Last night, a review committee tasked with the construction of a new county jail received a virtual tour of what the new facility would look like.
The jail was initially approved by the County Board in 2017, with a budget of $76 million, to build four floors on top of the current Public Safety Building.
Last June, after contractors discovered that plan was structurally unsound, the Dane County Board approved an additional $72 million to the project to build a new facility. Both plans were met with vocal criticisms, like those from the Derail the Jail coalition, who argued that money should be spent on other services for incarcerated people.
But now the plan is starting to take shape. The eight-story jail, which will be built adjacent to the current Public Safety Building on Doty St., will replace two of the county’s aging correctional facilities.
According to Paul Rusk, District 12 Board Supervisor, the county has already allocated and planned for the cost of construction.
Operational costs for staff and maintenance required to keep the jail running are another matter.
“The money for borrowing for the consolidated jail has passed, so the money is there. The real challenge for the next county budget is going to be the operating part of the budget,” he said.
Earlier this month, Dane County Executive Joe Parisi instructed departments to plan to cut 2.5-5% of their annual operating budgets to account for the county’s budgetary shortfall.
But, Dane County Sheriff David Mahoney says the county will be able to fund the costs to the jail once it’s built. He says that the county has built in enough leeway in operational expenses for the new facility to account for the cost of COVID-19.
Still, Mahoney says they’ve had to cut building costs and that quotes for the new facility came in above budget, and the county is now looking for ways to trim down costs.
“Some of the numbers had originally come in higher than expected, so we have been shaving dollars out of the facility in an effort to stay on budget,” he said. “What we look at is whether we use prefab cell blocks, whether we use one manufacturer versus another and the cost to abide by current codes. Some of those costs were higher than expected when they came in.”
In March, the Dane County Jail released about 200 inmates as a preventative measure to reduce community spread in its facilities. Despite that and other preventative measures, the jail has had 38 confirmed inmate cases of COVID-19 since March.
Mahoney says that the surge in cases is straining the jail’s medical facilities. He says increased medical treatment capabilities is one of the biggest goals for the new correctional facility.
“Those within our facilities are forced to quarantine in the limited proper housing we have; specifically, people ended up quarantined in solitary confinement cells, which was never the intended use of those facilities,” he said. ‘The whole mindset of how corrections were carried out in 1953 has dramatically evolved…If you look at the old Alcatraz movies, that’s what the city county building is. It was designed to confine, constrict and carry out power and control.”
In yesterday’s Committee meeting, committee member Ralph Jackson said that the jail’s recent issues with COVID-19 should serve as a learning experience for future plans for the new correctional facility.
“I’m very disappointed that we didn’t learn more from that experience,” he said. “The new jail medical facility would be overwhelmed by another pandemic and I think additional thought should be given to what we ought to be doing. I think our vision is too low.”

» Supplied information:

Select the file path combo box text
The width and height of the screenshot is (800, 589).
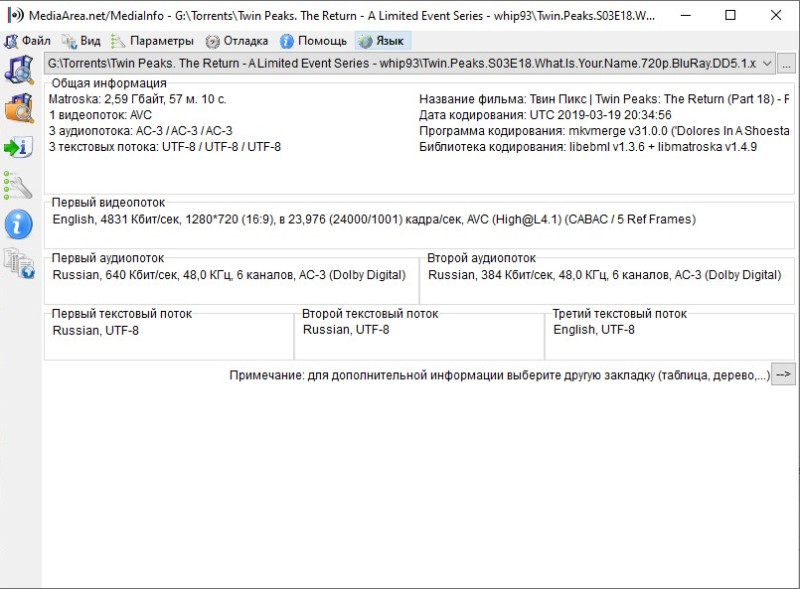click(x=402, y=64)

» What is being asked: According to the article on the new Dane County jail, how many stories will the new jail have? The material is separate from the article on the new Dane County jail.

» Exercise answer: Eight stories.